O Estado de Alagoas não pode ser réu dos processos referentes à cobrança de pagamento de reajustes salariais de 102,95%, relativos ao período de 1994 a 2007. O processo, movido por servidores da Assembleia Legislativa de Alagoas (ALE), foram julgados ilegítimos pela maioria do pleno do Tribunal de Justiça de Alagoas (TJ/AL).

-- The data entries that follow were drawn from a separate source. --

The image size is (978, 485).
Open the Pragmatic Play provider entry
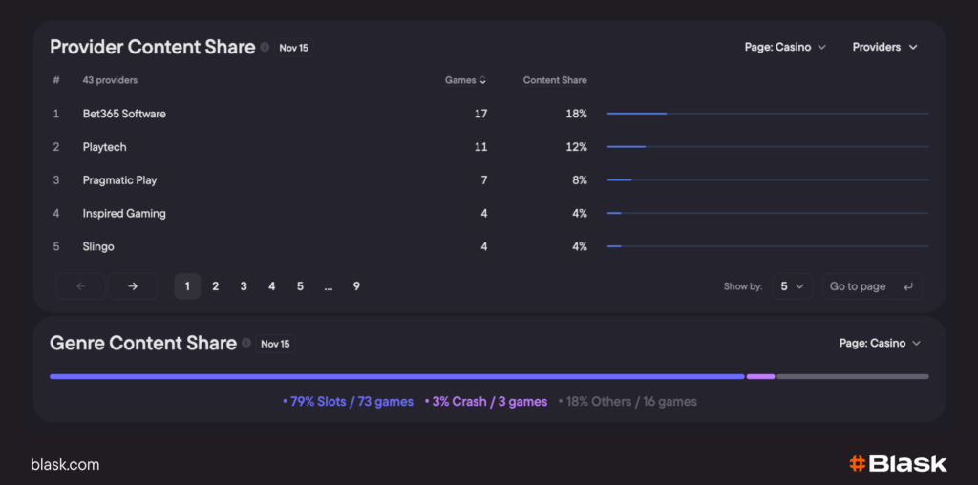tap(119, 180)
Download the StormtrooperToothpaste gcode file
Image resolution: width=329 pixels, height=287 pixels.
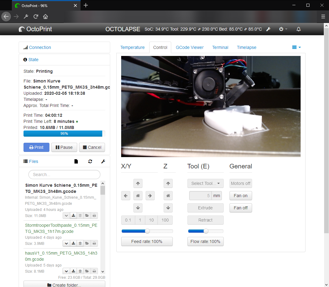coord(73,243)
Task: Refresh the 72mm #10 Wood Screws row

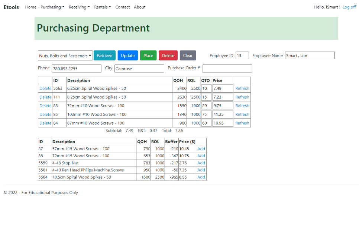Action: pyautogui.click(x=242, y=106)
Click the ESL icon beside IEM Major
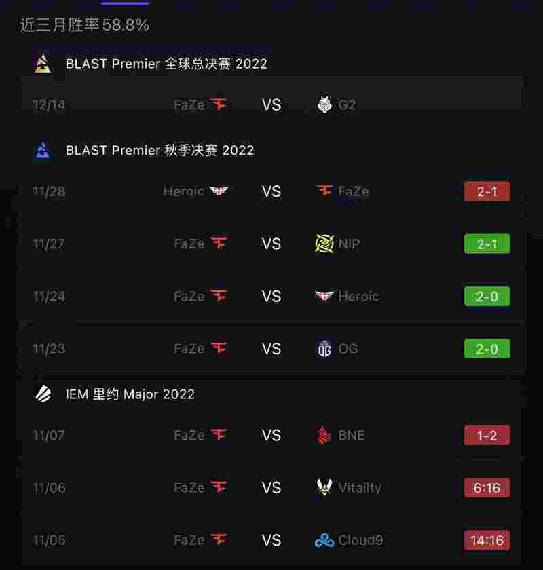 pos(43,394)
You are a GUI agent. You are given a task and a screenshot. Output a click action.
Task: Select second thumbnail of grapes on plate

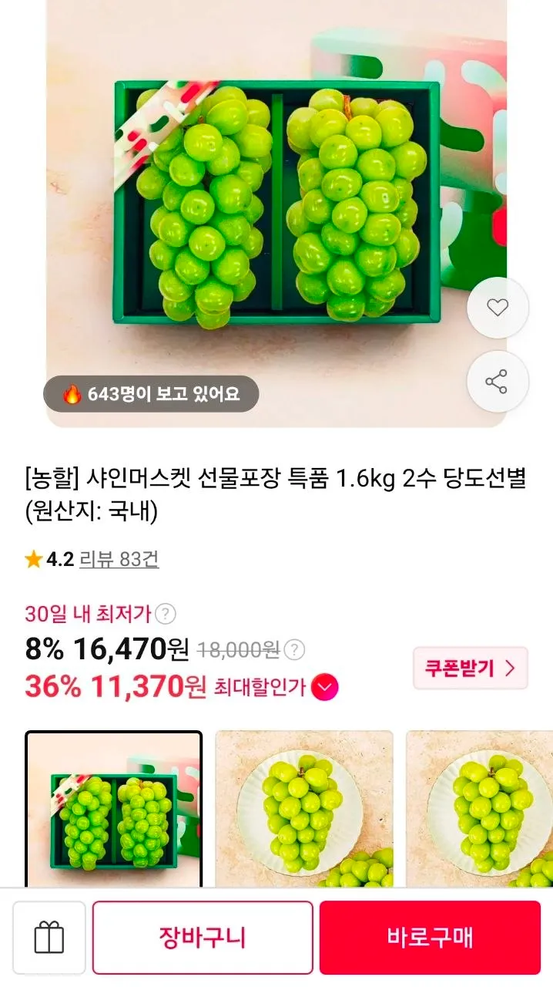(x=304, y=809)
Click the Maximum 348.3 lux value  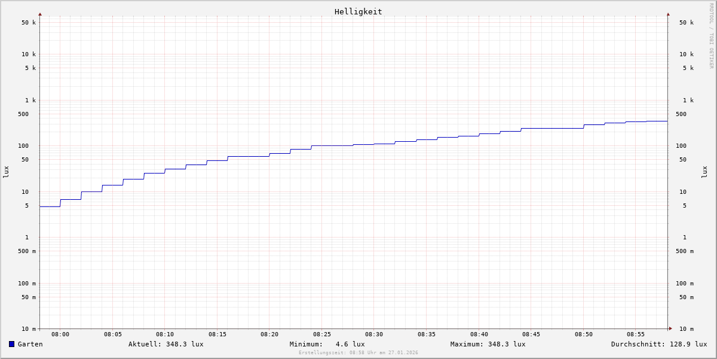488,344
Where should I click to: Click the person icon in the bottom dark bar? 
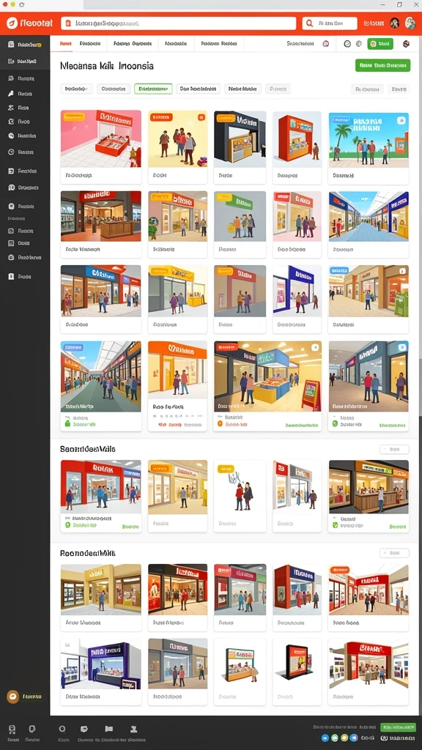tap(134, 729)
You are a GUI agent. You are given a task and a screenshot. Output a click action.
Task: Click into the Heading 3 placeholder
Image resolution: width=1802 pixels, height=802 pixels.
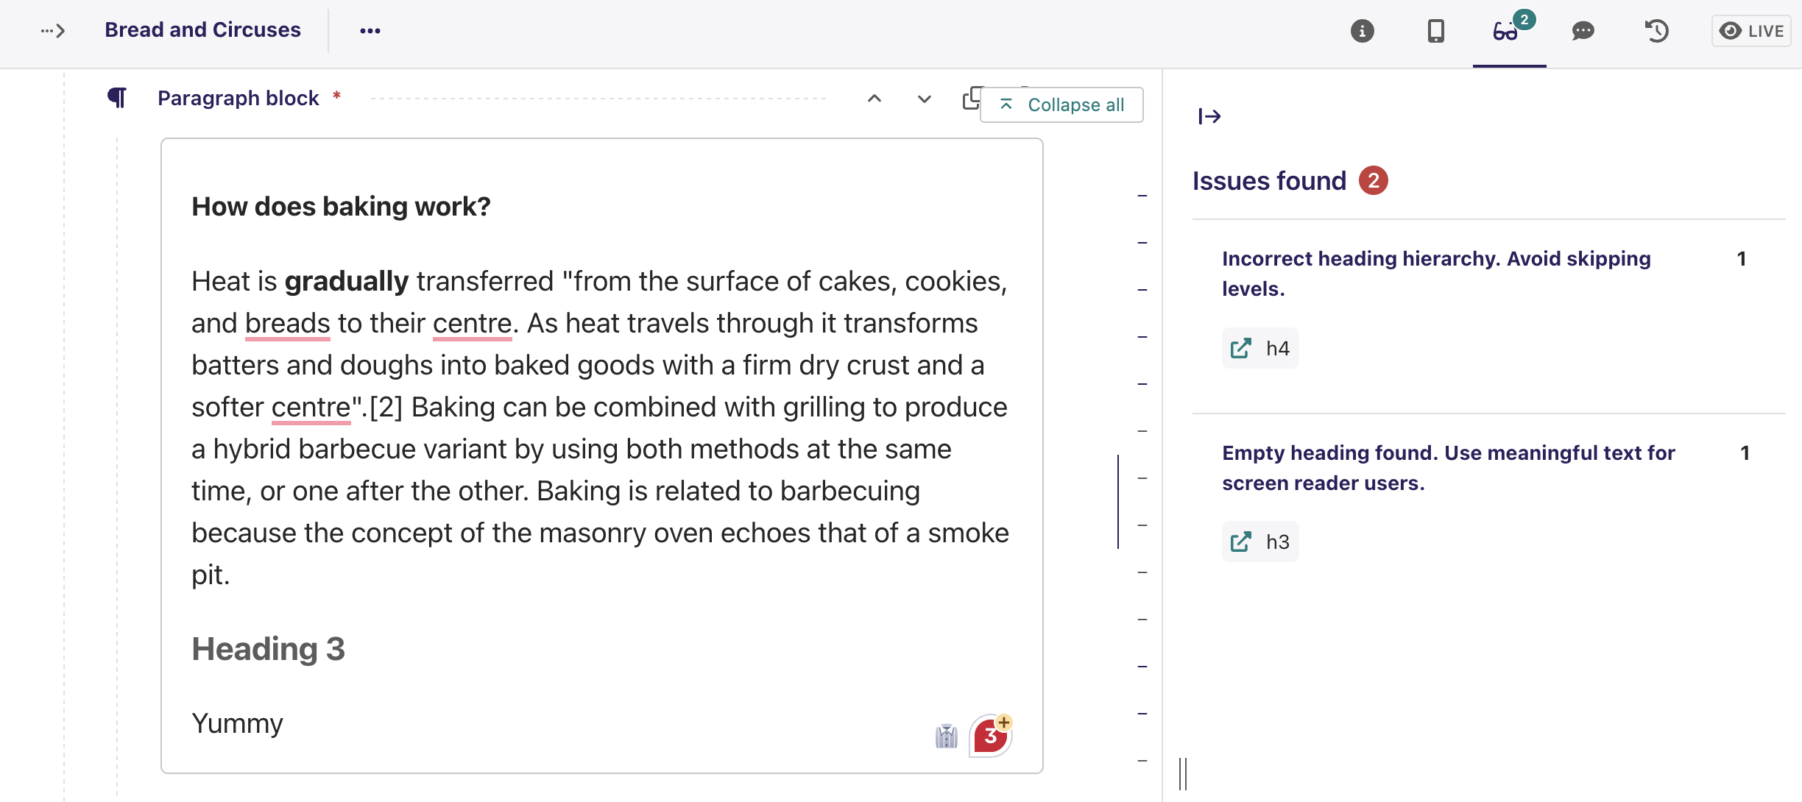point(269,649)
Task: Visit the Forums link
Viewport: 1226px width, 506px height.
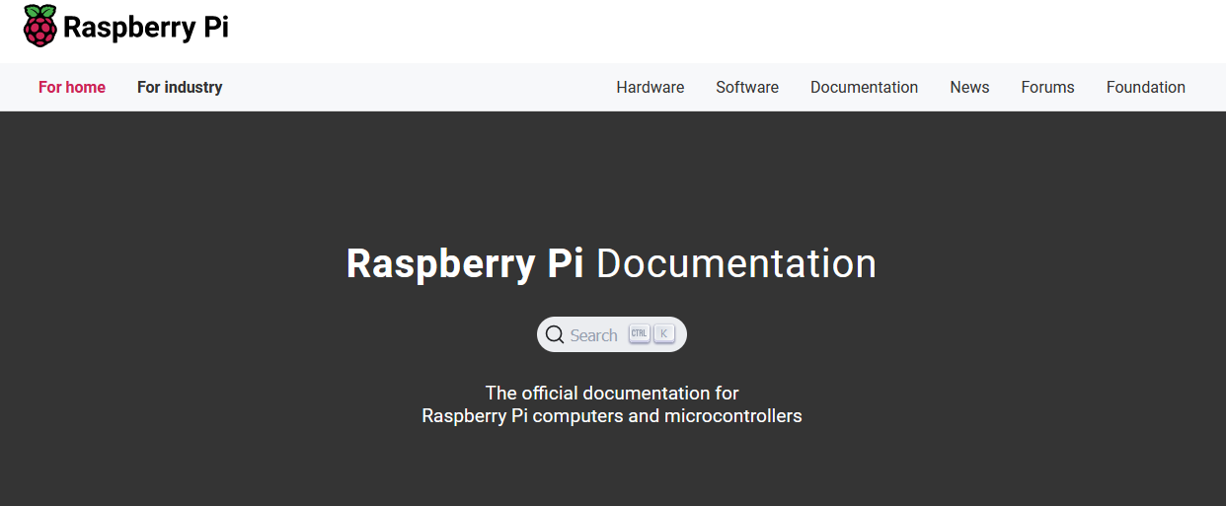Action: [1047, 87]
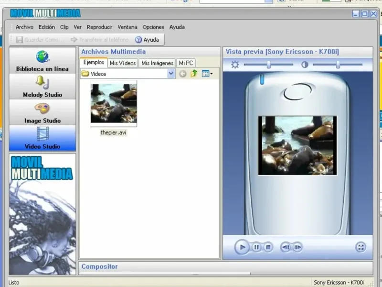Go up one folder level
Image resolution: width=382 pixels, height=287 pixels.
point(194,74)
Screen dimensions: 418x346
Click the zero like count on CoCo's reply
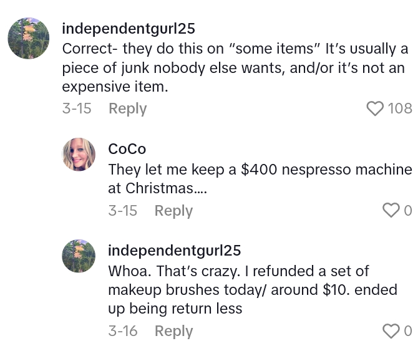coord(408,211)
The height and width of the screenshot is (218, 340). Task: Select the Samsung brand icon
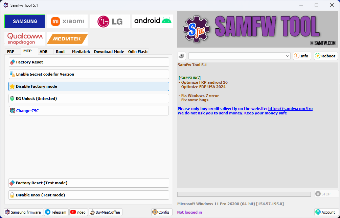click(24, 21)
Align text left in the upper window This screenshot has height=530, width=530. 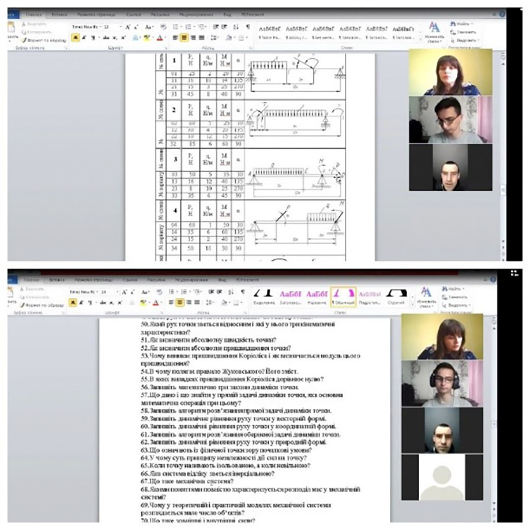coord(172,37)
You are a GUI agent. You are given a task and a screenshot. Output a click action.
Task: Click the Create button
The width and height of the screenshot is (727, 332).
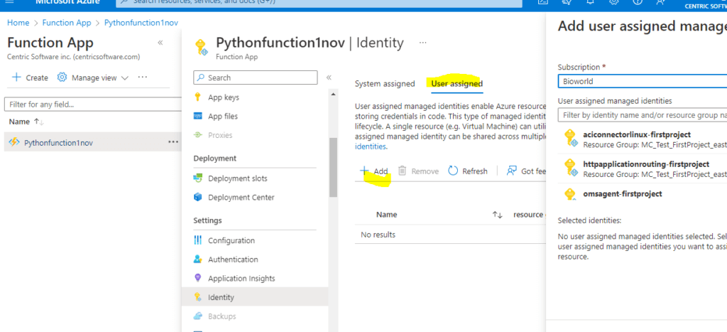pos(31,77)
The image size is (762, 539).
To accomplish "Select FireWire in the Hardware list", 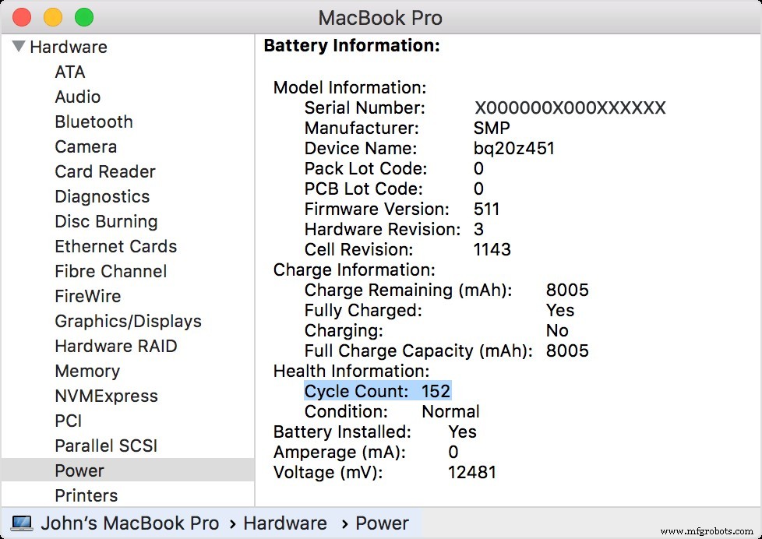I will pos(87,296).
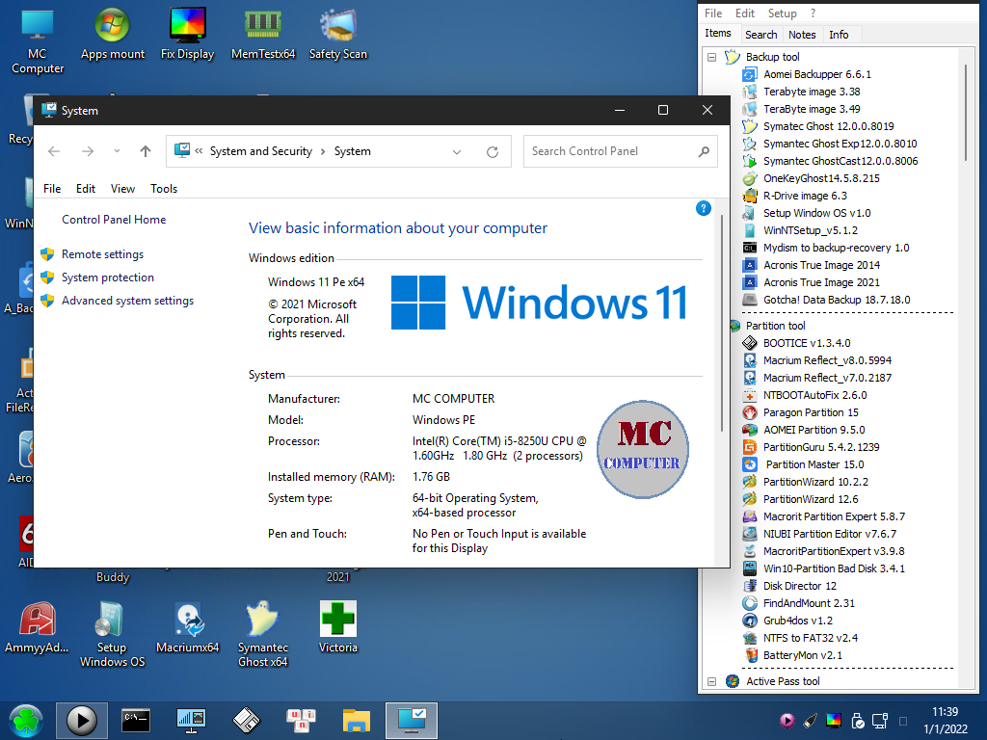This screenshot has width=987, height=740.
Task: Switch to the Search tab
Action: (x=760, y=35)
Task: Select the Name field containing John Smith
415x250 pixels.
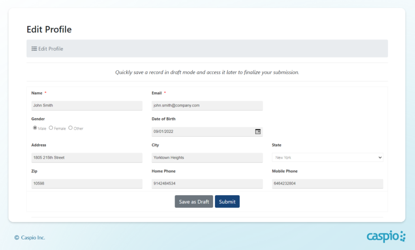Action: (x=87, y=105)
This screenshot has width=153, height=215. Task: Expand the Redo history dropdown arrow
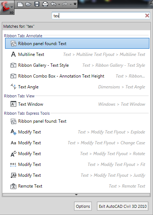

O imbróglio começou em 1994, quando o governo federal instituiu, através de uma norma, um aumento de 102,95% para os servidores públicos federais. Na época, a norma federal foi adotada pela ALE para aumentar salários de deputados e de determinados servidores; em 2007, o reajuste foi estendido a todos os outros funcionários da Assembleia..

O caso foi parar no Tribunal de Justiça de Alagoas, porque esses servidores que receberam o reajuste apenas 13 anos após o primeiro aumento vinculado à norma federal, impetraram um mandado de segurança. O dispositivo legal colocava o Estado de Alagoas como réu, cobrando o pagamento da diferença salarial retroativa de 1994 a 2007. A Procuradoria-Geral do Estado defendeu que fosse ponderada a autonomia financeira da ALE, o que foi considerado pelo pleno do TJ/AL em expressiva maioria.

 “Vejo que existe a preliminar de ilegitimidade passiva, pois o Executivo repassa o duodécimo para a instituição. Pela força da autonomia financeira, a ALE pode usar sua verba para efetuar esses pagamentos”, justificou o desembargador Tutmés Airan.